Note: Based on recently released information, including ICD-11, chronic pain may be generally defined as pain that lasts or recurs for more than three months, varies from person to person and is influenced by biological, psychological, and social factors. As we continue to battle the opioid crisis, it becomes more important to clearly separate chronic pain from acute pain when considering treatment options.
The Biopsychosocial Approach to Pain Management
Over the years, it has become clear that biological, psychological, and social factors play a significant role in the management of chronic pain. An article in Practical Pain Management states the following (emphasis added):
Although pain research has traditionally focused on the sensory modalities and the neurological transmissions identified solely on a biological level, more recent theories (integrating the body, mind, and society) have been developed. The most heuristic perspective is known as the biopsychosocial model, with pain viewed as a dynamic interaction among and within the biological, psychological, and social factors unique to each individual.
— Volume 8, Issue 4
While payers may not be requiring the reporting of this particular information as a code itself, addressing biological, psychological, and social factors may already be a part of your pain assessment process. Many providers may not be documenting this particular information although there has been a recent push to more accurately identify social determinants of health (SDoH). Even if this information is not required by payers, documenting it will help to establish the medical necessity of the services provided and enhance current risk adjustment processes.
Chronic Pain in ICD-11
As previously mentioned, ICD-11 includes new definitions of pain. Although not officially being implemented in the United States right now, ICD-11 technically becomes effective for mortality reporting on January 1, 2022. As such, it is a good idea to learn about the new pain classifications and begin making appropriate changes in your organization. Let’s begin by reviewing the new definition for MG30 “Chronic pain” which specifically excludes acute pain (MG31):
Pain is an unpleasant sensory and emotional experience associated with, or resembling that associated with, actual or potential tissue damage. Chronic pain is pain that persists or recurs for longer than 3 months. Chronic pain is multifactorial: biological, psychological and social factors contribute to the pain syndrome.

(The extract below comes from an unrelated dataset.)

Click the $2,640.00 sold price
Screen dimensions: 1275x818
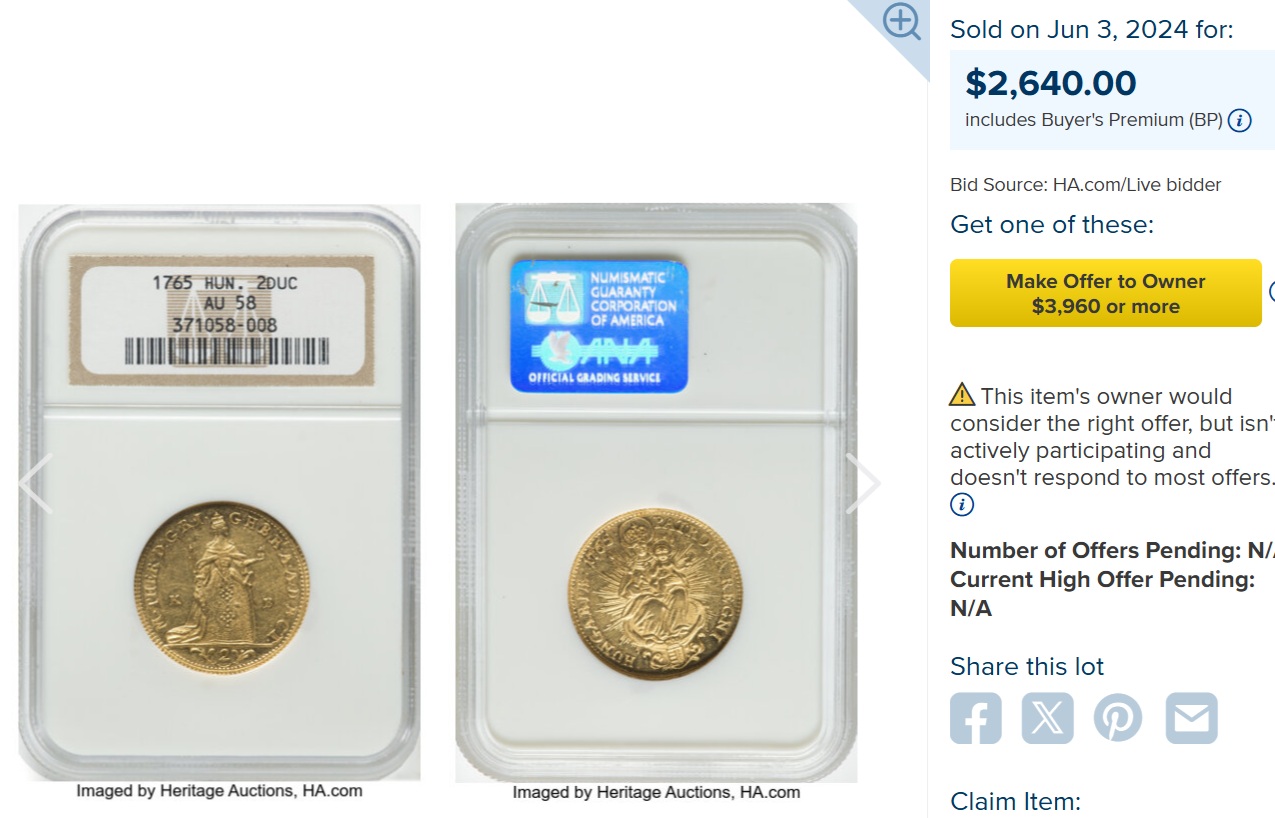1051,83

Some key items to note are the following (which also align with the current IASP definition):
- Tissue damage does not have to be present
- Time frame is over 3 months
- Biopsychosocial components
Begin documenting these key pieces of information now in order to meet current standards established by IASP with the added benefit of also establishing early ICD-11 training.

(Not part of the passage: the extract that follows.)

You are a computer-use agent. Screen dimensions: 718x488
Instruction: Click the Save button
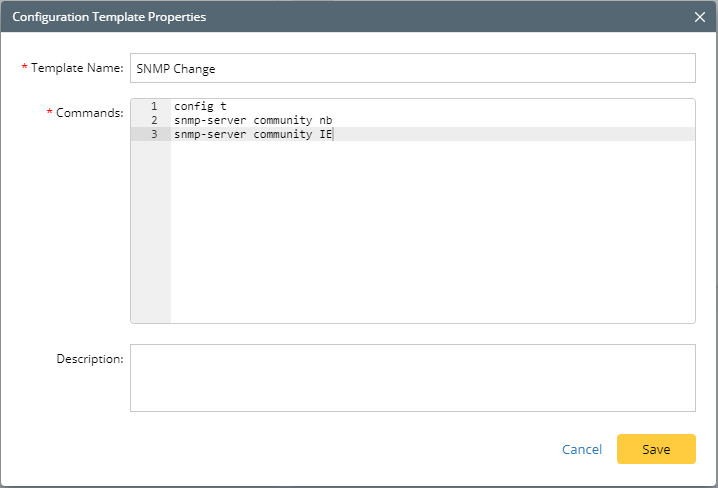click(656, 449)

Also of particular note is that not only does ICD-11 differentiate between acute and chronic pain, it also further classifies chronic pain into primary and secondary as indicated in the following table:
|Chronic primary pain||Chronic cancer-related pain|
|Chronic widespread pain||Chronic postsurgical or posttraumatic pain|
|Chronic primary visceral pain||Chronic secondary visceral pain|
|Chronic primary headache or orofacial pain||Chronic secondary headache or orofacial pain|
|Complex regional pain syndrome||Chronic neuropathic pain|
|Chronic primary musculoskeletal pain||Chronic secondary musculoskeletal pain|
We encourage providers to become familiar with these terms and begin using them, where appropriate, within your clinical documentation.